Respectively, let \(X = \{x_i: i \in I\}\) and \(Y = \{y_j: j \in J\}\) denote two classes of data points in \(\mathbf{R}^n\) (\(\mathbf{R}\) stands for the set of all real numbers, n for dimension), and I and J are the corresponding sets of indices. If X and Y are linearly separable, the task of a SVM is to find the maximal margin hyperplane,

$$\begin{aligned} f(x) = w^* \cdot x + b^*, \end{aligned}$$
(1)

where (\(w^*\), \(b^*\)) is the unique solution of the following quadratic model:

$$\begin{aligned}&\min \frac{1}{2}{\left\| w \right\| ^2}\nonumber \\&s.t.\,w \cdot {x_i} + b \ge 1,i \in I; w \cdot {y_j} + b \le - 1,\quad j \in J. \end{aligned}$$
(2)

It has been shown that \(M = 2/||w||\) is the maximal margin, and (\(w^*\), \(b^*\)) could be computed from the nearest point pair (\(x^*\), \(y^*\)) between the two convex hulls CH(X) and CH(Y) [7, 8],

$$\begin{aligned} {w^*} = \frac{{2({x^*} - {y^*})}}{{{{\left\| {{x^*} - {y^*}} \right\| }^2}}},\quad {b^*} = \frac{{{{\left\| {y{}^*} \right\| }^2} - {{\left\| {{x^*}} \right\| }^2}}}{{{{\left\| {{x^*} - {y^*}} \right\| }^2}}}, \end{aligned}$$

where (\(x^*\), \(y^*\)) is the solution of the following nearest point problem (NPP),

$$\begin{aligned} \min \left\| {x - y} \right\|\quad s.t.\, x \in CH(X), y \in CH(Y). \end{aligned}$$
(3)

Cross distance minimization algorithm (CDMA) [9] is an iterative algorithm for computing a hard margin SVM via the nearest point pair between CH(X) and CH(Y). The CDMA is simple to implement with fast convergence, but it works only on linearly separable data. In this paper, we first give a new version of the CDMA with clear explanation of its linear time complexity. Then we extend the new CDMA to solving the non-linear and non-separable problems, in a similar way to generalize the S-K algorithm [10].

# # # # # # #

DIRECTIVES
a – According to the SVM passage, what kind of data is the CDMA limited to?
b – Pick up the SVM passage after its last sentence and carry it on for a few sentences.
The entries are separate material with no link to the SVM passage.

Entries on finding words and elements
# # # # # # #

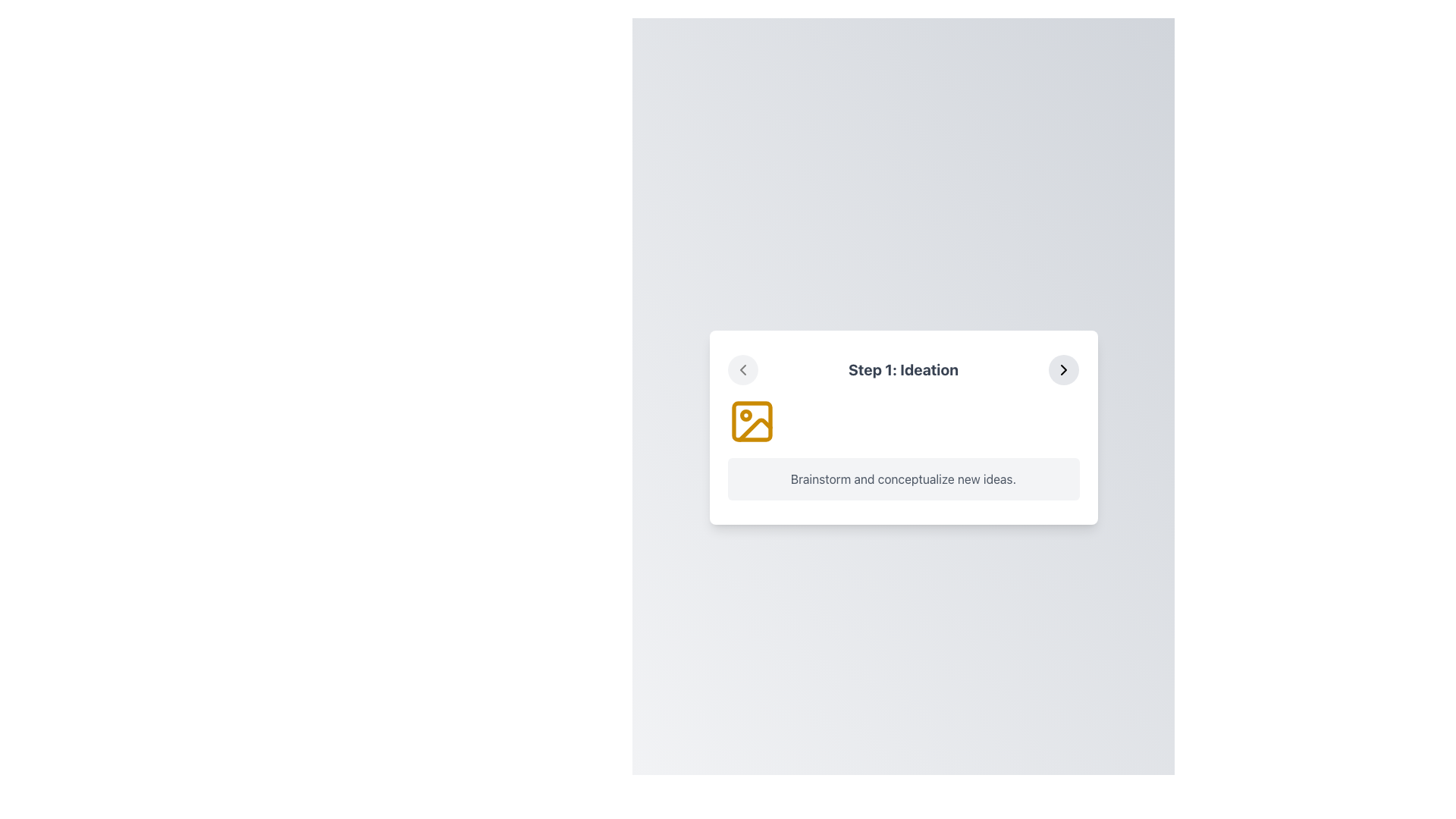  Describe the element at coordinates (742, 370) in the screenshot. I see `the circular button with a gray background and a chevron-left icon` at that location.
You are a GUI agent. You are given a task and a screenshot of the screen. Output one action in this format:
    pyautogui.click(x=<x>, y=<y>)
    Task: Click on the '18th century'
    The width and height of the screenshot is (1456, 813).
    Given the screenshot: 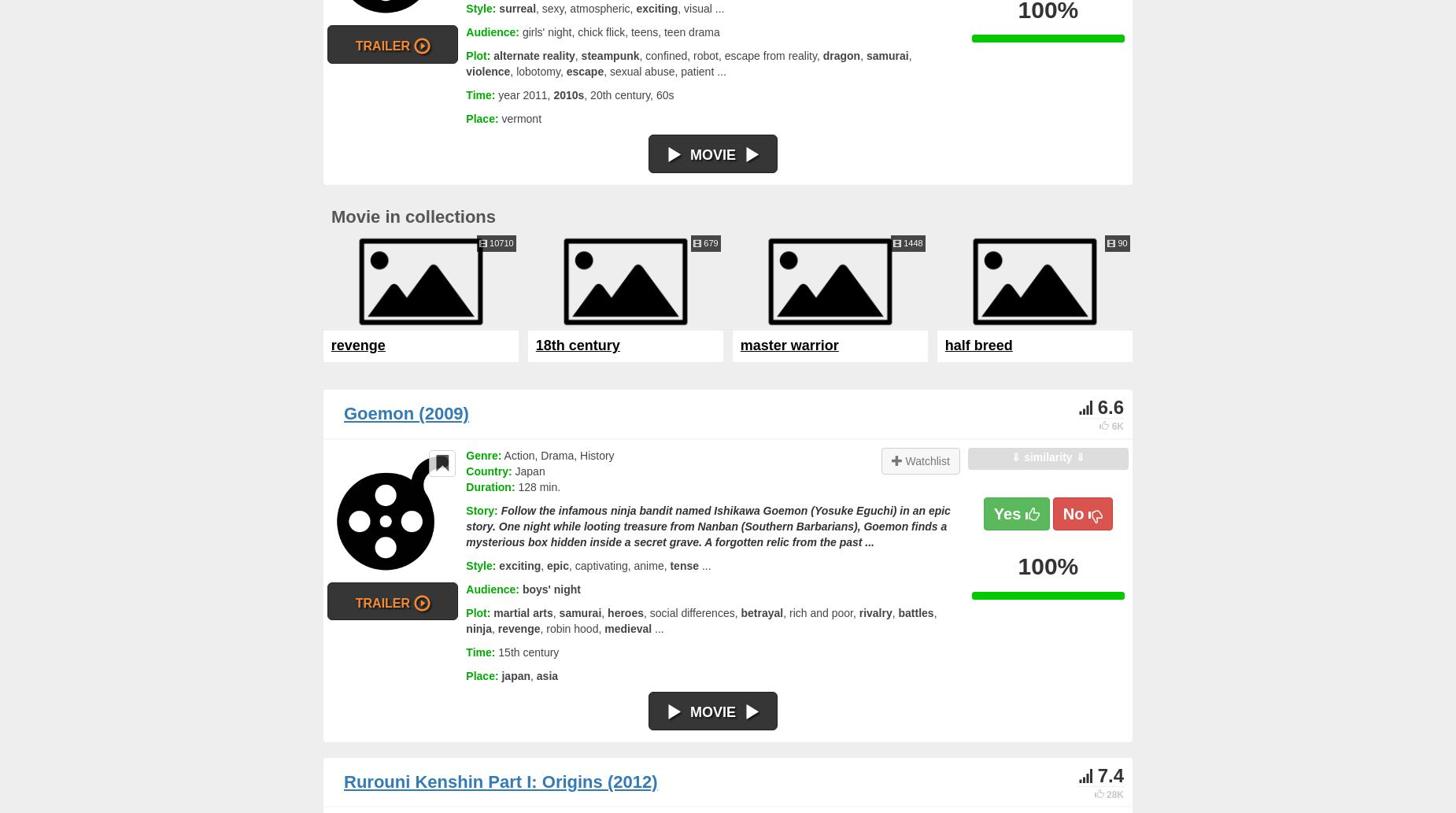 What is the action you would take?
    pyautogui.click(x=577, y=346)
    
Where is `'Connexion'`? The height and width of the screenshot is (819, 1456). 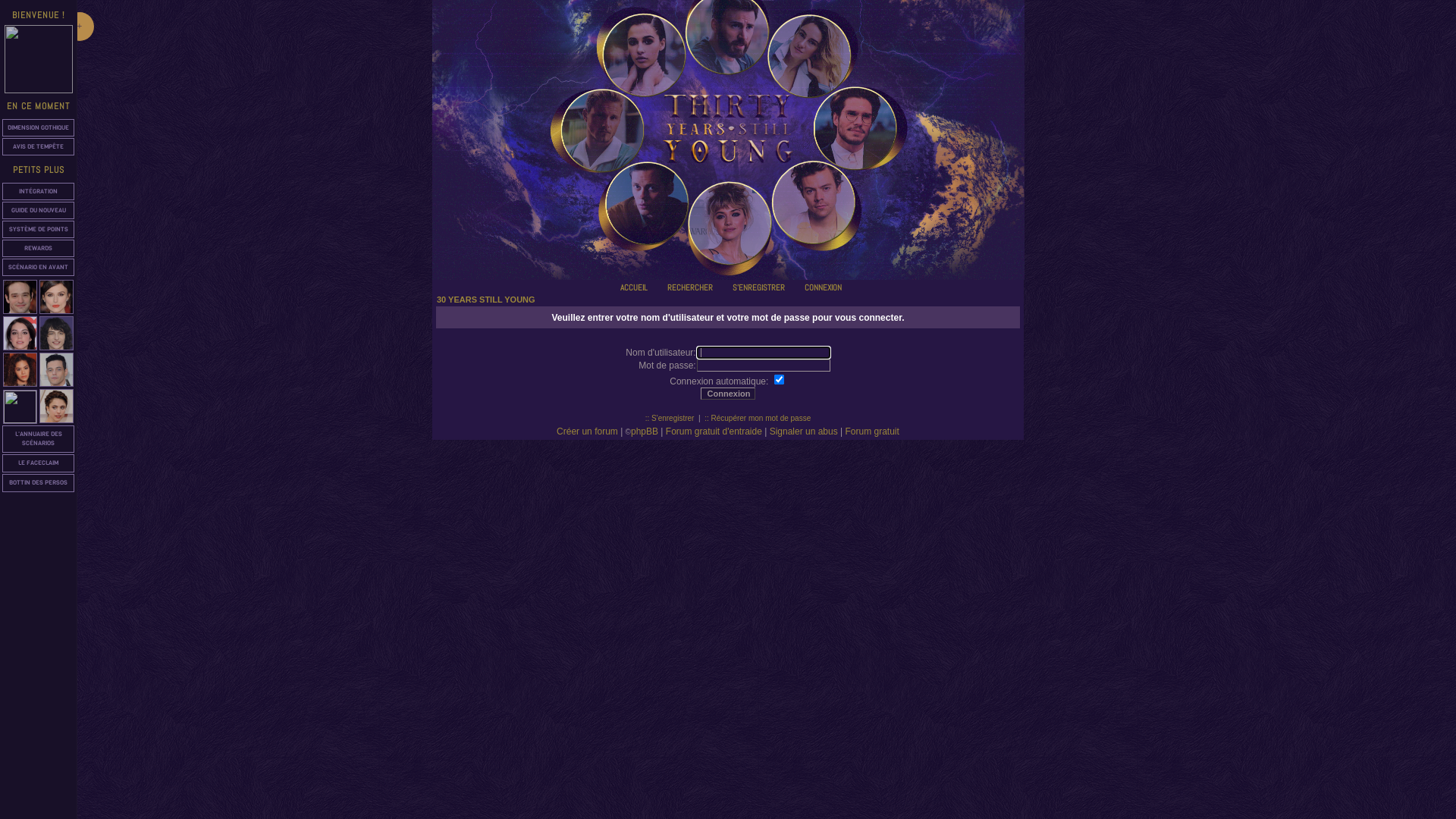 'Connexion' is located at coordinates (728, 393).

# # # # # # #

ANSWERS PROVIDED
a – It works only on linearly separable data.

b –
This paper is organized as follows. Section 2 describes some related work to the CDMA. Section 3 presents a new version of the CDMA and introduces its kernel version. Section 4 provides experimental results and Sect. 5 concludes the paper.

2 Related work

2.1 Sequential minimal optimization algorithm

The basic idea of sequential minimal optimization (SMO) algorithm is to obtain an analytical solution for subproblems resulting from the working set decomposition [11]. The performance of SMO could be further improved by the maximal violating pair working set selection [12, 13]. LIBSVM [14] is a well-known SMO-type implementation, which solves a linear cost soft margin SVM below:

$$\begin{aligned} &\min \frac{1}{2}{\left\| w \right\| ^2} + C\left( {\sum \limits _{i \in I} {{\xi _i}} + \sum \limits _{j \in J} {{\zeta _j}} } \right) \nonumber \\ &s.t.\ w \cdot \phi ({x_i}) + b \ge 1 - {\xi _i},\quad{\xi _i} \ge 0,i \in I;\\ &w \cdot \phi ({y_j}) + b \le - 1 + {\zeta _j},\quad{\zeta _j} \ge 0,j \in J.\nonumber \end{aligned}$$
(4)

In Eq. (4), \(\xi _i\) and \(\zeta _j\) denote the slack variables corresponding to two classes.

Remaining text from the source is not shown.